Full disclosure: I have an internal WiFi chip on my device, so I haven’t attempted this myself, but I took copious notes when others were sharing their experience! Note that this is not a beginner’s guide: it includes soldering. If you have any questions or issues with this process, I suggest you post something in the Retro Game Handhelds Discord server (in the #RG351P channel).
My friend MashTec recently made a video on how to install an internal WiFi chip on your RG351P, so you can either read my guide below, or watch his tutorial. Enjoy!
Two essential parts of this build are the WiFi adapter and a soldering kit. There are plenty of cheaper WiFi adapters out there (like this one, which I have verified works with the RG351P), but I know for a fact that the TP-Link TL-WN725LN will work with this build, so it’s a safer bet until I hear otherwise.
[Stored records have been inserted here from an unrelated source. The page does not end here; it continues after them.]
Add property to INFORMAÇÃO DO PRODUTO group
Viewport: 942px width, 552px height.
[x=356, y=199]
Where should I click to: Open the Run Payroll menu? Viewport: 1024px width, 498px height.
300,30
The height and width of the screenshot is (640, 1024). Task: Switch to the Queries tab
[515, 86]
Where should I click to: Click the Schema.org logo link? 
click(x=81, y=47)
The TP-Link WN725LN WiFi adapter uses an RTL8188EUS WiFi chip, which is different from the mt7601u chip that was build in the the original internal WiFi RG351P model. While it would make logical sense that any mt7601u chip should work, it appears that using a USB adapter with the mt7601u chip actually DOESN’T work. So at this time I recommend only using the TP-Link TL-WN725LN and its RTL8188EUS WiFi chip, which has guaranteed success.
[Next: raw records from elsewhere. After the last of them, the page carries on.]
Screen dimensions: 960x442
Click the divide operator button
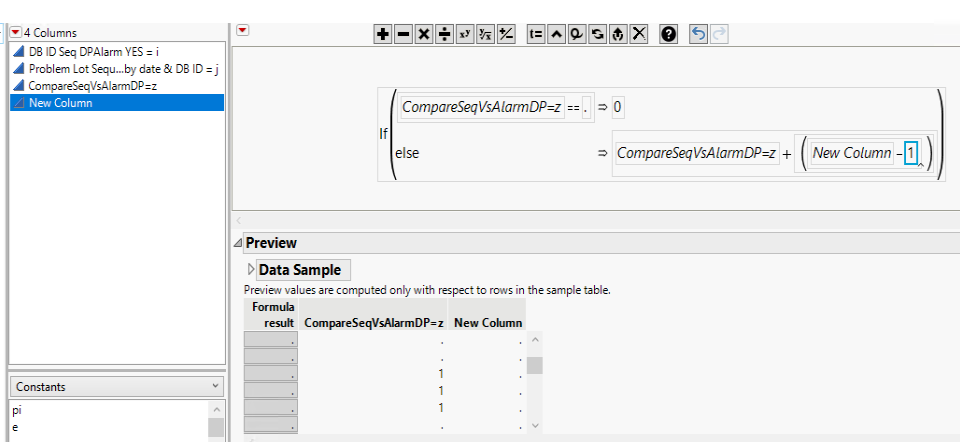click(x=444, y=34)
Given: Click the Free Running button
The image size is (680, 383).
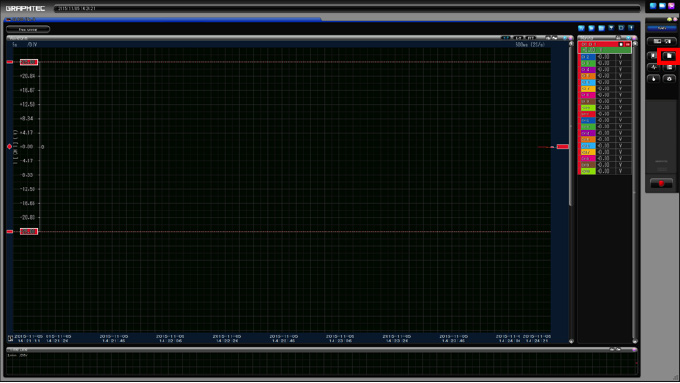Looking at the screenshot, I should click(28, 29).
The soldering kit will include the solder iron, wire (in red and black strings of wire), and the solder itself (in the clear tube with a blue cap); you will need all three of those elements for this project.
The other accessories are optional, but can improve the installation. Kapton tape can be used to prevent short-circuiting the board, and Fun-Tak can elevate the WiFi chip a bit to make it more secure. Finally, you can use some 30 AWG wire to create a WiFi antenna to improve network speeds and reduce signal noise.
Install the WiFi chip
In order to open the back of your device, you will need a hex/torx screwdriver. The sizes vary by unit (usually T5 or T6 screws), so your best bet is to buy a set to make sure you get the right one.
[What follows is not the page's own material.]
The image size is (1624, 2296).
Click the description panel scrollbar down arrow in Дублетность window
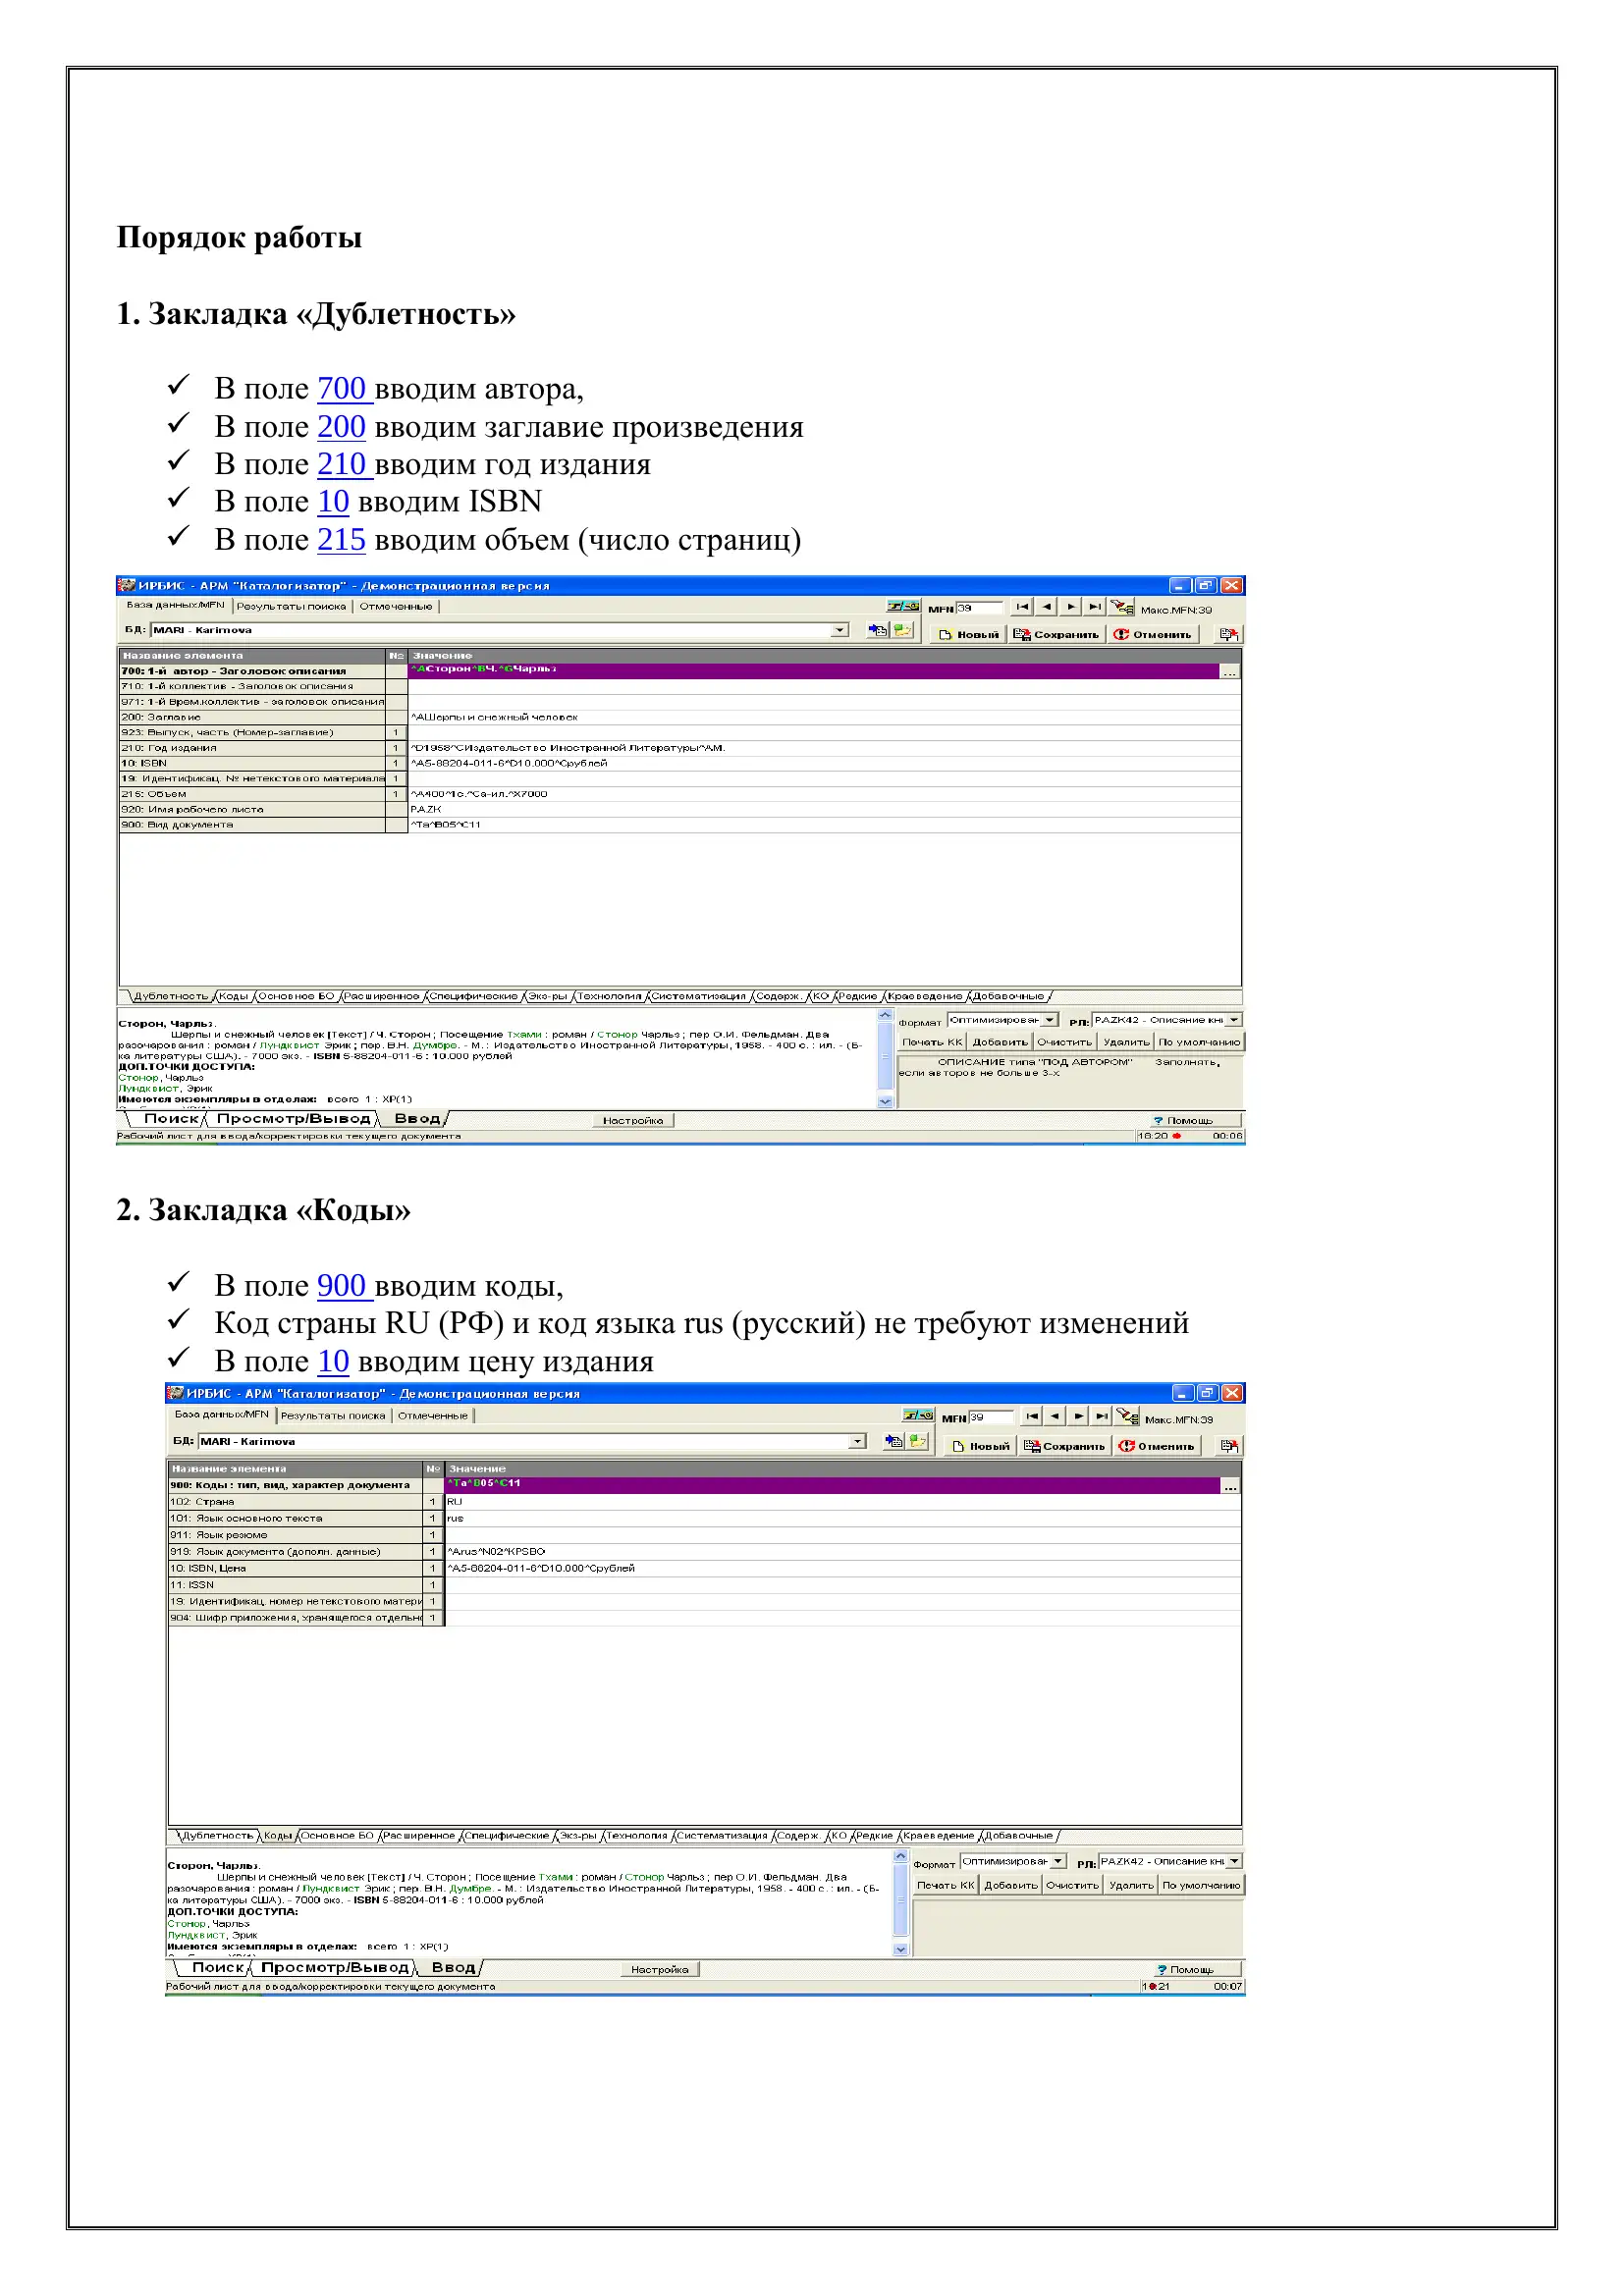coord(885,1101)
Next, break open the TP-Link WiFi adapter, and extract the chipboard from inside. There’s no glamorous way to do this, just grab some needle-nose pliers and gently take it apart. Thanks to Mateo for the images you see above.
At this point you will want to cut some short pieces of wire from the soldering kit linked above, and solder one end of the wire to a connector on the chip, and the other end to the corresponding connector on the RG351P board. You can see how in the example above they used black wire and soldered each end appropriately (luckily, the connectors line up pretty well). Note that you want this wire to be as short as possible, because the RG351P is low powered (3.3V) and the longer the wire, the more likely you will have voltage drops during heavy WiFi network loads.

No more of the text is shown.